1. March 2003: Fairfax purchased 4.3 million ORH shares for $78 million in debt at 3.15% interest and exchangeable into 2.15 million ORH shares.
2. November 2004: Fairfax refinances the debt for 101 million in debt at 3.15% interest and exchangeable to 4.3 million ORH shares.
So let's begin with the first transaction. Hypothetically, if Fairfax was taking out a loan and buying ORH shares, there would be no problem whatsoever to that. And, if Fairfax wanted to save interest costs by adding a convertible feature, that would also be fine. Since the exchange feature involves only 2.15 million shares, there does not appear to be any doubt- Fairfax has ownership of these shares, profiting from any gain in price and suffering from any losses.
But when Fairfax refinanced the debt in November of 2004, the transaction appears to have some questionable features. If Fairfax bought 4.3 million ORH shares in exchange for debt that is also exchangeable to 4.3 million shares, has a proper transaction actually commenced? Will Fairfax really gain if the price goes up, or is it just paying a small interest fee so they can temporarily claim "rights" to the shares and save on its taxes?
My understanding is that it is a proper transaction. Let's look at a few hypothetical examples to see. First, if the stock price went down to $10, Fairfax does face a loss. This is because the value of it's 4.3 million shares are now much lower, but it still owes the 101 million in debt, which Bank of America would have no reason to convert. So, the transaction satisfies the risk of loss requirement.

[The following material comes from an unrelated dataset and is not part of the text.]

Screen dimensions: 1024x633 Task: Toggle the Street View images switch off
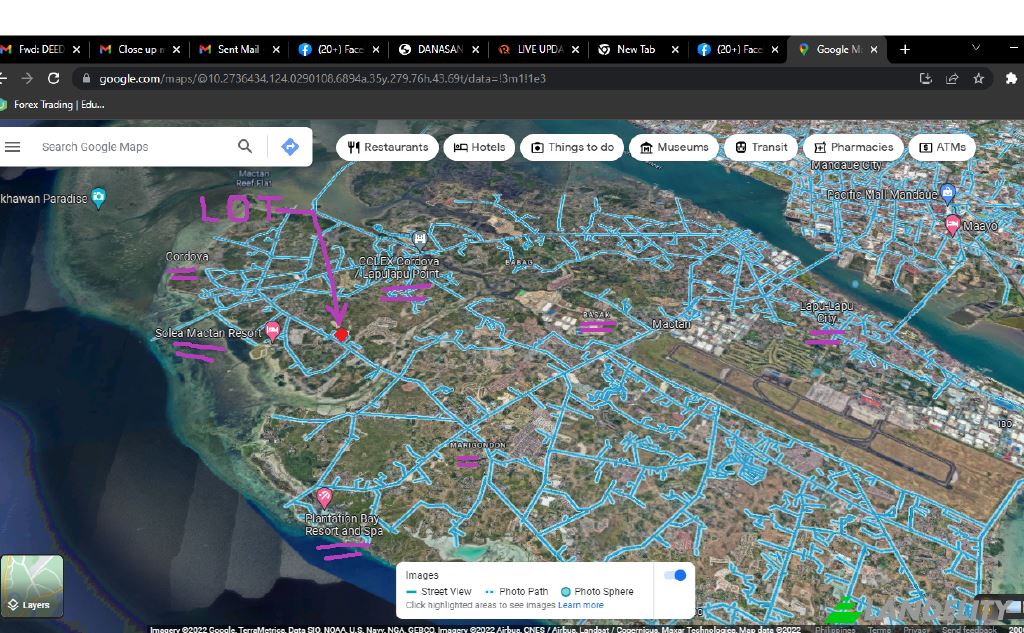[675, 575]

Now, if the share price increased to $40 per share, would Fairfax profit? The 4.3 million ORH shares are worth 172 million. The Bank of America debt of 101 million would also be converted, meaning Bank of America also ends up with 172 million worth of stock- and Fairfax no longer owes 101 million in debt. Now, this is where ICP says that the two of these cancel out and none of them are better off. But that is not really correct. Fairfax's shares are now worth 172 million and they do not owe the debt, so they did receive the profits. In return they had to issue 4.3 million shares, giving up a piece of their ownership. The company's financial and capital position is clearly different than it would have been if the transaction did not occur.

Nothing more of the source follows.